There is evidence of its budget nature in its connections, though, as we find just two HDMIs, no D-Sub PC port, and no USB or SD inputs. Still, plenty of people would probably happily sacrifice a third HDMI and multimedia capability to save a few hundred quid.
Surprisingly, given the threadbare connectivity, the 32AV555 includes Toshiba's respectable, if unspectacular, Active Vision LCD processing among its features. Even more surprisingly, it is joined by Faroudja's venerable DCDi system, for reducing jaggedness around diagonal and curved lines.
The budget 32AV555 also manages to retain a dynamic contrast system that promises to deliver a respectable contrast ratio of 18,000:1.

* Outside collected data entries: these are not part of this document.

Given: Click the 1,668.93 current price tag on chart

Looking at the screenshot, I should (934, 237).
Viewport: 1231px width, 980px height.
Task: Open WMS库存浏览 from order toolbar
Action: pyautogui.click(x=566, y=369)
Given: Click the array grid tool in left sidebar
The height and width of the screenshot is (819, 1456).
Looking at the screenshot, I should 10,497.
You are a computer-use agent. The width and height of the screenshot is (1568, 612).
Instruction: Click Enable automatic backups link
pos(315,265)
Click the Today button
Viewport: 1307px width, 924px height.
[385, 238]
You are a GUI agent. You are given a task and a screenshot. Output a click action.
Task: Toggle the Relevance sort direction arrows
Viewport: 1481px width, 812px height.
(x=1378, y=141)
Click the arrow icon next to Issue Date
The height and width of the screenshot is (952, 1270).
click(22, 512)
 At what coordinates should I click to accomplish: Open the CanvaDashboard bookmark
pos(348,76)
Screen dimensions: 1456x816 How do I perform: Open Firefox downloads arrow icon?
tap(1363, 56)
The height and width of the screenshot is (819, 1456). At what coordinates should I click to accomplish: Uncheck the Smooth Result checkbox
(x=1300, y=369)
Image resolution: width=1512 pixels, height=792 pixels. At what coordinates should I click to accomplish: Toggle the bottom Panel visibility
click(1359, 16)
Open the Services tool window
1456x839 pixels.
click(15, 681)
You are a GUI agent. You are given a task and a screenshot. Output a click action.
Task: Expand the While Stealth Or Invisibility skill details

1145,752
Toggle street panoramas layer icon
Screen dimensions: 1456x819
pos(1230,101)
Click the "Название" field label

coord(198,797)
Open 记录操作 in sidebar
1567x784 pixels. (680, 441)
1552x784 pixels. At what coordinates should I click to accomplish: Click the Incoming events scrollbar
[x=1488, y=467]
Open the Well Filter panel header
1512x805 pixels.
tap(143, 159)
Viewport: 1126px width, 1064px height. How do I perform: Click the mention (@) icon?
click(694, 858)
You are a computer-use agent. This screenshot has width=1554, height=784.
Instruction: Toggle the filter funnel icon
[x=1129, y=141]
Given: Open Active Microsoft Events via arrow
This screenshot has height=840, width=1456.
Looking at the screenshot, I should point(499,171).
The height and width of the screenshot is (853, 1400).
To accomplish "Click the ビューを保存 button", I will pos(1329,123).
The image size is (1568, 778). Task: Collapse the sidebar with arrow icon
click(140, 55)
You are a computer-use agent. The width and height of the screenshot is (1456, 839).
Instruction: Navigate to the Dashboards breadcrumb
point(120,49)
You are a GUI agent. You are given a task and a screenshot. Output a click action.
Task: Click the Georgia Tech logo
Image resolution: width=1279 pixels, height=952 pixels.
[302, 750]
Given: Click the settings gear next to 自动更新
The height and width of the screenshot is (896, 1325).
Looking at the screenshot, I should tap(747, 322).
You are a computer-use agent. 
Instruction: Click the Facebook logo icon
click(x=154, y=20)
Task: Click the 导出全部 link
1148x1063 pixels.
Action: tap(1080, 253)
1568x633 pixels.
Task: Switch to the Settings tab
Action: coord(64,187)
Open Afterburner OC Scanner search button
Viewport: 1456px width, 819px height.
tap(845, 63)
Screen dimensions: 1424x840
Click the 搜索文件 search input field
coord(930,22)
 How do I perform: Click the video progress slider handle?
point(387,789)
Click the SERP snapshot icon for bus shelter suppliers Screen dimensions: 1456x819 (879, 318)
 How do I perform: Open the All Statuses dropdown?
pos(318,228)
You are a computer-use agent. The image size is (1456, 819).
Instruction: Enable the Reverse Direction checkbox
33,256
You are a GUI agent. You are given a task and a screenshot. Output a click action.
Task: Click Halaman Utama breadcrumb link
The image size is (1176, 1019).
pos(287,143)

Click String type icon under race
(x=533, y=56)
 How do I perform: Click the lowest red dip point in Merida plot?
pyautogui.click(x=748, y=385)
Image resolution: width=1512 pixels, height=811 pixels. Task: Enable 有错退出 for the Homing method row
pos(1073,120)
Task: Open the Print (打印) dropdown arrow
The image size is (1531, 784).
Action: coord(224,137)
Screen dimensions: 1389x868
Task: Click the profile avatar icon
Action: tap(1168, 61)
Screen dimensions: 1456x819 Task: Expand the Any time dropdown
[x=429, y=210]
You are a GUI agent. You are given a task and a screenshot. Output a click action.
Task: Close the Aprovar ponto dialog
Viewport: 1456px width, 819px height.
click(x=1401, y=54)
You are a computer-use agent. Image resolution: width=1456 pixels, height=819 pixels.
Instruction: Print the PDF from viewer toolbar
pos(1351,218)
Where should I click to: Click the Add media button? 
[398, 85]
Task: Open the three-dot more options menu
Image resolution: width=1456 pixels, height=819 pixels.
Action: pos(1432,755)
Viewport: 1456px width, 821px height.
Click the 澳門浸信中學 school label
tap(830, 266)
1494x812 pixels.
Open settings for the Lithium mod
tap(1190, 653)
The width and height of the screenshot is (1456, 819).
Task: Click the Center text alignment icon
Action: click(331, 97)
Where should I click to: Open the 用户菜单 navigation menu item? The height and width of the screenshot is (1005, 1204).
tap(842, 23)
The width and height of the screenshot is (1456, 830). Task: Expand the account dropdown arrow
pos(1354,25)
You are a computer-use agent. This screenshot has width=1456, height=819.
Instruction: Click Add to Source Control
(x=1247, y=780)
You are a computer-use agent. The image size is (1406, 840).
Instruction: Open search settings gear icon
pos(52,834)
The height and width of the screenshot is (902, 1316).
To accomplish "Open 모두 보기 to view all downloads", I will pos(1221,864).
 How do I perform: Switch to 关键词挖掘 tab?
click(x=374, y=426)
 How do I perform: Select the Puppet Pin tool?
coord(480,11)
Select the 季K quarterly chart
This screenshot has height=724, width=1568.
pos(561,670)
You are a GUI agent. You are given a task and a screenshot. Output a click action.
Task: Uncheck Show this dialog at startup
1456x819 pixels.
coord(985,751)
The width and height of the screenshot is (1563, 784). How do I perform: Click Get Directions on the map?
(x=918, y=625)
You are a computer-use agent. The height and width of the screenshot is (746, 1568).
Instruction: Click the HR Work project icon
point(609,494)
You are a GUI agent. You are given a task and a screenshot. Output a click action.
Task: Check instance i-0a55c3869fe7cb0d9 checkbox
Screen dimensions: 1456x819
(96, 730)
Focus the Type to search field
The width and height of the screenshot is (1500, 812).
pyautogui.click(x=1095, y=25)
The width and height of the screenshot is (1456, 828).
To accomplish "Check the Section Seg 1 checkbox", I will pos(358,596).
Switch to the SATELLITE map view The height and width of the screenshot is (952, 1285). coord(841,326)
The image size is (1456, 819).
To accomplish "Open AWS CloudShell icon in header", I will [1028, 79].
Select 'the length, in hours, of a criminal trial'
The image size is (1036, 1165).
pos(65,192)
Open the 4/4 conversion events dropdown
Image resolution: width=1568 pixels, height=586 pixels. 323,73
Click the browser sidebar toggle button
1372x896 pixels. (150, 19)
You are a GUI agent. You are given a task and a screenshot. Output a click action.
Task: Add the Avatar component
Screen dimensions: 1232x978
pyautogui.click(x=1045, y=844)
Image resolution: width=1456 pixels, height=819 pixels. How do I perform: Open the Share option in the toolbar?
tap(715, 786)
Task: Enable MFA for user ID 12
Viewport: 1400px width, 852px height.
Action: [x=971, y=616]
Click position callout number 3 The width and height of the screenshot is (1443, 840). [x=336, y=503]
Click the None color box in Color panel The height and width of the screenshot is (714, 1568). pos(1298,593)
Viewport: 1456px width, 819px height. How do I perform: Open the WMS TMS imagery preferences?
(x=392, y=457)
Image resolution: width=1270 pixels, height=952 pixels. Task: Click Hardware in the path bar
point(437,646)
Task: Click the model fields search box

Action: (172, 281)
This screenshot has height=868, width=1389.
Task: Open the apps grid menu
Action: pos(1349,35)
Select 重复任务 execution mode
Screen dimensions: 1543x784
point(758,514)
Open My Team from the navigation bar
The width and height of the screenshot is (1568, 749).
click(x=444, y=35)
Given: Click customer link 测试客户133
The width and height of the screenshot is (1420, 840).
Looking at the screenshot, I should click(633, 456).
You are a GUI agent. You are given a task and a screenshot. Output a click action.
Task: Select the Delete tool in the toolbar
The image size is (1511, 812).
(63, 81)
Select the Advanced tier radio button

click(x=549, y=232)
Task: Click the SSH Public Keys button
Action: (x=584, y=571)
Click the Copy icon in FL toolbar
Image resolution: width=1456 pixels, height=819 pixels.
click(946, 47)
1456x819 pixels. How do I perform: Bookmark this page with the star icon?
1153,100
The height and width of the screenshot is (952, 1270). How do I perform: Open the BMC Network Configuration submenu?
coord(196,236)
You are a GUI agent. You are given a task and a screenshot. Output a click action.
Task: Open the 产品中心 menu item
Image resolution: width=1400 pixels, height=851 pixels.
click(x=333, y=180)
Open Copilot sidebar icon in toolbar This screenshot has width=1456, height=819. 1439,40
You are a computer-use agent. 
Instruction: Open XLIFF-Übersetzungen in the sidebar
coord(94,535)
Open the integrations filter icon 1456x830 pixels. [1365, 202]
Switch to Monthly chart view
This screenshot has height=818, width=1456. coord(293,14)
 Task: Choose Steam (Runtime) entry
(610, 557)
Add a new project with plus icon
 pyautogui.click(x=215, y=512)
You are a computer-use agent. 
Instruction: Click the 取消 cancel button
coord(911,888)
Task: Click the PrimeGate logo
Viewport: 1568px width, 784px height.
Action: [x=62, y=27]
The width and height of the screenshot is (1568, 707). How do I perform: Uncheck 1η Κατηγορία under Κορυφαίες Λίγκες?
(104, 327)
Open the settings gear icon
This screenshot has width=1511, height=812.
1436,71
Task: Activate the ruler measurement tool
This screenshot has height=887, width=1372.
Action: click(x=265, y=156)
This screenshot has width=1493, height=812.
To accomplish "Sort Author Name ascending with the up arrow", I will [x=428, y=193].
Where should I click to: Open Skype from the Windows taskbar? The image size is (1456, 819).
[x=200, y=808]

Other bits and bobs found within the 32AV555's thoroughly bland onscreen menus include MPEG and normal noise reduction circuits, and an impressive colour management mode that lets you adjust the hue, saturation and brightness of the six main colour components.
The pictures are certainly not the horror show we anticipated. A welcome surprise is the depth of black level reproduction. Colours also catch the eye, with good saturation levels, plenty of dynamism and, best of all, generally very credible tones.
It is very rare to find a truly budget TV that is able to make skin look as totally convincing as this one does.
HD pictures look crisp and textured too, at least when they're static, despite the set's 'mere' HD Ready resolution. Standard-def sources also look okay, but only if they're of a very good (DVD) quality in the first place. By comparison, the often soft and noisy Freeview pictures do look rough.
The 32AV555's pictures aren't particularly bright, which could be a potential issue if you're looking to use it in a conservatory. Plus, dark scenes are short on shadow detail and the set struggles with motion reproduction and displays more blur during action scenes and sports events than we've seen on many of its rivals.
The 32AV555 predictably fails to set the world on fire sonically, either. In the plus column, it produces treble effects surprisingly well, with clarity and no harshness. However, a basic lack of power leaves action scenes sounding one-dimensional and muffled.